The dire need for tech talent in Nigeria has become more evident these days, where startups are raising venture capital at a ridiculous pace. Youth unemployment in the country is at a staggering 50%, and while tech has presented an avenue to create jobs, supply isn’t catching up with demand. And more worrisome is the fact that the country’s best talents are leaving in droves to foreign companies in the U.S, Canada, the U.K., and Germany.
So the issue really is supply. If supply is fixed, everyone is happy. That’s what Decagon hopes for by training and connecting engineers to work remotely with both local and international companies. “Microsoft, Facebook and Google have all invested in building engineering offices in Nigeria, but most other companies can’t afford to do that, so we help them access top talent to work as remote engineers,” Nwobi said.
Decagon runs a six-month software engineering program and selects its candidates based on merit. It’s a paid program, and the software engineers are expected to pay about N2 million (~$4,000) tuition to get in. Then, the company employs an income-sharing model when the engineers find work and start earning upon graduation.
But what if the trainees can not afford the program in the first place? The student loan financing takes care of that, and students who take that option are expected to repay N3 million (~$6,000) in the space of three years.
The company claims to be the first to create such merit-based loan financing for students in Nigeria. The financing is in partnership with the financier Sterling Bank and Nigeria’s apex bank, the Central Bank of Nigeria (CBN). It allows Decagon to offer a Pay-After-Learning plan that provides the trainees with laptops, accommodation, internet, meal allowance and a stipend. No upfront payment is expected, says the company.
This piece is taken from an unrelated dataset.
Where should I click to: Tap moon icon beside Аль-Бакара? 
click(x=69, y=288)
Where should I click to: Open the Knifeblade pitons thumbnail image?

Decagon says while more than 80,000 people have applied to partake in its program, it has accepted only 440 candidates. That’s a 0.55% acceptance rate. However, Nwobi discloses three figures to show the company is on the right track: the company has recorded a 100% placement rate for its trainees, a 100% loan repayment rate, and a 410% salary increment made by its software engineers after getting placement.
Global tech talent company Andela employed this model before pivoting, and while it didn’t work for them, it seems to be working for Decagon. The reason is likely because Andela used equity financing to carry out these operations, whereas Decagon uses debt.
Obinna Ukachukwu, the divisional head of Sterling Bank, commenting on the student loan financing, said, “We got involved to support alternative education by providing loans for Nigerian students complemented with financial literacy training. Based on the excellent performance of the current portfolio, it made sense to scale our support to Decagon.”
For its equity financing, Decagon raised money from Kepple Africa and Timon Capital. Some angel investors like Paul Kokoricha, managing partner of the private equity business of ACA, and Tokyo-based UNITED Inc., also took part.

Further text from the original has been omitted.